Given instruction =
Quote the records word for word from the line with "Task: Open the Places three-dot options menu" up to and including the line with "Open the LinkedIn". Leave out the pictures.

Materials provided =
--- BEGIN ---

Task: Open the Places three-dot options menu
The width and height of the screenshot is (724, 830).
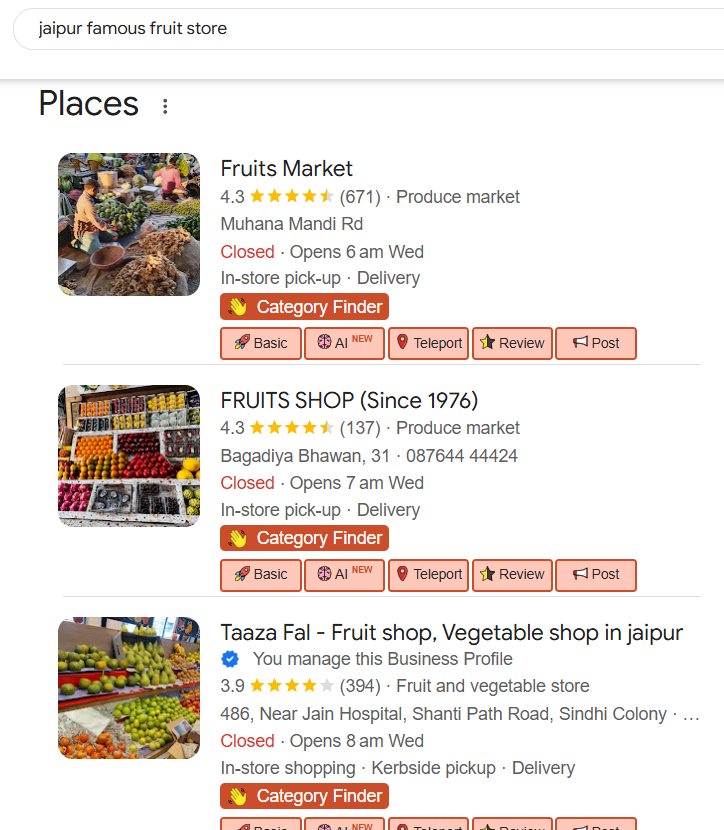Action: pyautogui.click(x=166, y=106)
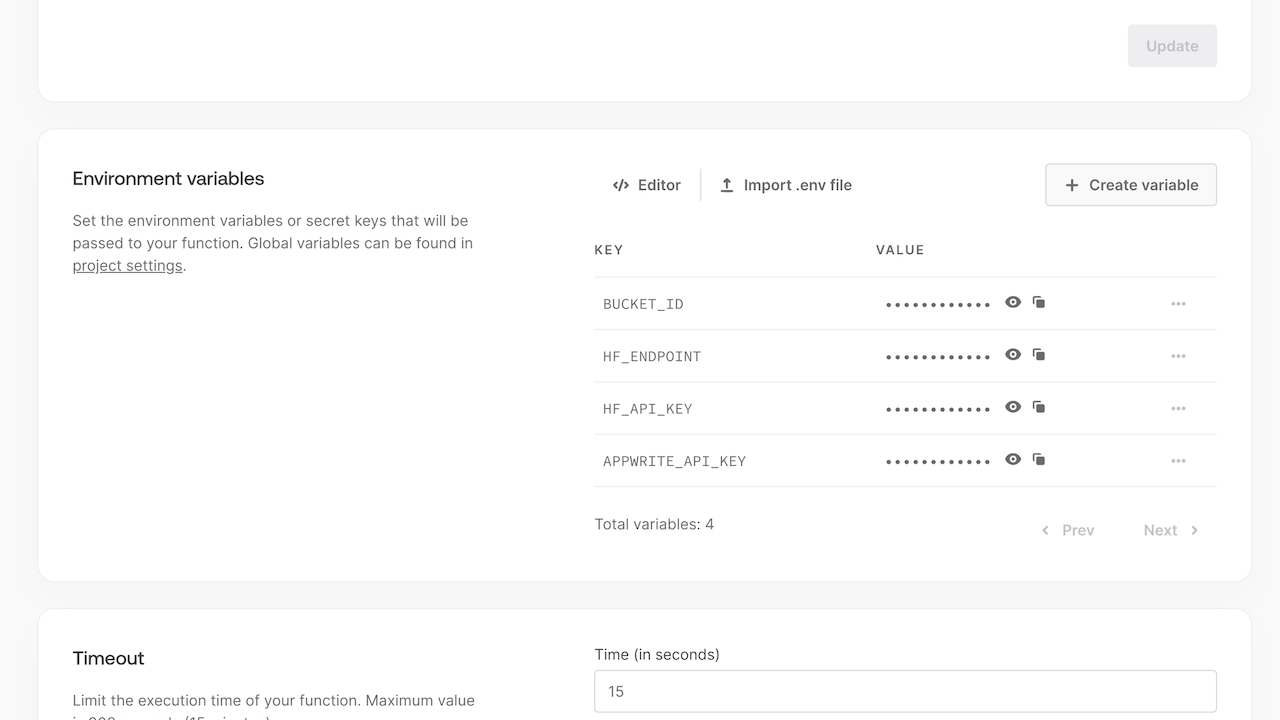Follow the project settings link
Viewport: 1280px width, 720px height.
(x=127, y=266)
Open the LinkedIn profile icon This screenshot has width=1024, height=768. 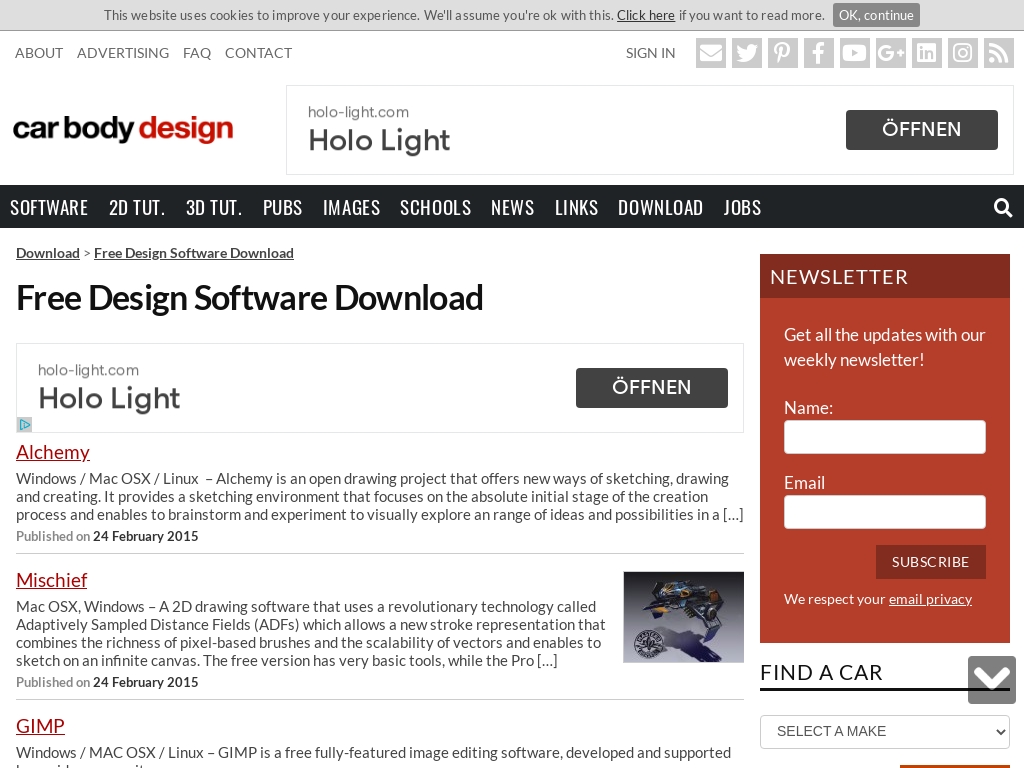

--- END ---
--- BEGIN ---

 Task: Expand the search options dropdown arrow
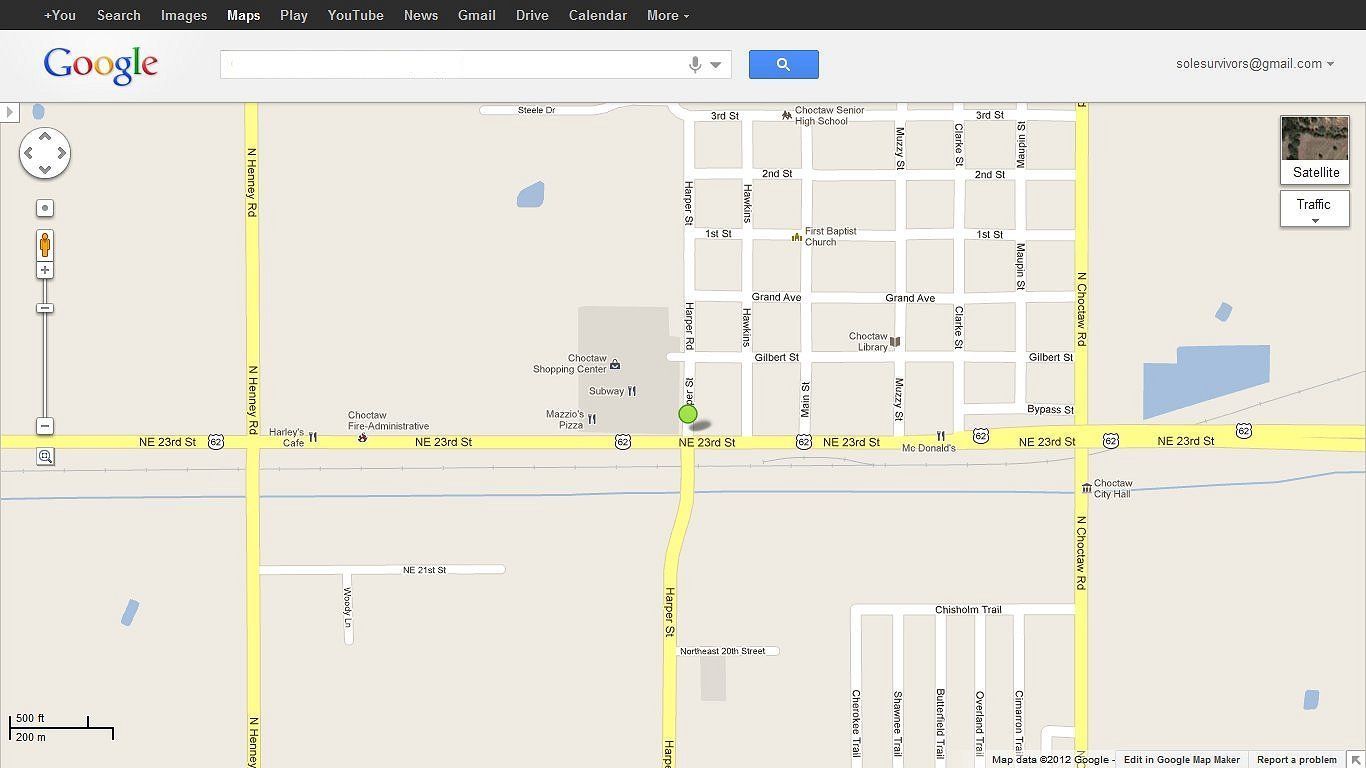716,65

--- END ---

Response to the task =
Task: Open the Places three-dot options menu
The width and height of the screenshot is (724, 830).
Action: pyautogui.click(x=166, y=106)
Follow the project settings link
Viewport: 1280px width, 720px height.
(x=127, y=266)
Open the LinkedIn profile icon This screenshot has width=1024, height=768. 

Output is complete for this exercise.